Wie sich Wein auf unsere Gesundheit auswirkt

Der berauschende Traubensaft wohl gesund sein – allerdings nicht immer und für jeden.

Je älter man wird, desto häufiger wird man Zeuge, wie vermeintliche Fakten durch immer neue Studien revidiert, entkräftet oder zumindest korrigiert werden. Zum Thema Wein hieß es stets, er sei uneingeschränkt gesund und verlängere sogar die Lebenserwartung regelmäßiger Genießer. Tatsächlich kann der berauschende Traubensaft wohl gesund sein – allerdings nicht immer und für jeden. Daher hier einige Tipps und Hinweise.

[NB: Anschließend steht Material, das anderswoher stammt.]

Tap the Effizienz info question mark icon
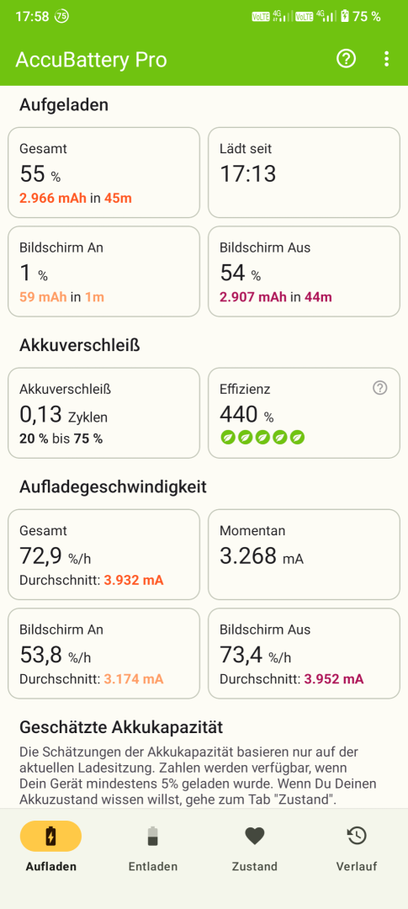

Es spricht vieles dafür, dass die gesundheitsbezogene Wirkung des Weins wirklich existiert. Das vielleicht stärkste Indiz dafür ist die vergleichsweise hohe durchschnittliche Lebenserwartung unserer französischen Nachbarn. Es gibt sogar einen eigenen Begriff dafür: das Französische Paradoxon.

 

Das Französische Paradoxon

 

Ende der 70er Jahre entdeckten Forscher in Frankreich, dass ihre Landsleute trotz einer vergleichsweise ungesunden (weil fettigen und kalorienreichen) Ernährung und gesundheitsschädlichem Genussmittelkonsum (vor allem Rauchwaren) deutlich seltener einen Herzinfarkt erlitten als die Bewohner vergleichbarer Industrienationen. Eine der möglichen Ursachen könnte nach Dafürhalten der Forscher der regelmäßige Genuss des landestypischen Weins sein. Grund genug also, hin und wieder guten Gewissens ein Gläschen Wein zu genießen. Online findet man edle Tropfen und viele nützliche Informationen zum Beispiel ganz leicht auf dem Portal Wine in Black. Dennoch bleiben einige Fragen offen: Was macht den Wein überhaupt gesund? Und inwieweit kann er der Gesundheit auch abträglich sein?

 

Die Inhaltsstoffe des Weins und ihre Wirkung

 

Mit Blick auf die Inhaltsstoffe kann man dem Wein auf jeden Fall ein gewisses Potenzial als Gesundheitsspender attestieren. Zumindest in der Theorie könnten polyphenolische Inhaltsstoffe wie Resveratrol die Blutfettwerte korrigieren, der Verkalkung unserer Arterien entgegenwirken und auf diese Weise sogar das Risiko eins Infarkts oder einer sonstigen Herzkrankheit senken. Die potenten pflanzlichen Stoffe finden sich in erster Linie in der Schale der Traube. Allerdings ist bis heute noch nicht eindeutig bewiesen, dass unser Körper die Stoffe auch wirklich aufnehmen beziehungsweise verwerten kann. Und dann ist da ja noch der Alkohol.

 

Wann ist Wein tatsächlich gesund?

 

Alle bisherigen wissenschaftlichen Studien konnten lediglich Hinweise auf die positive Wirkung des Weins bieten. Da die Weintrinker ja auch einfach einen gesünderen Lebensstil pflegen könnten, sind handfeste Beweise sehr schwer zu erheben. Außerdem muss dem Konsumenten klar sein, dass Wein, wie alle alkoholhaltigen Getränke, in Maßen genossen werden sollte. Es muss also stets um den Genuss und bestenfalls nie um den Rausch gehen.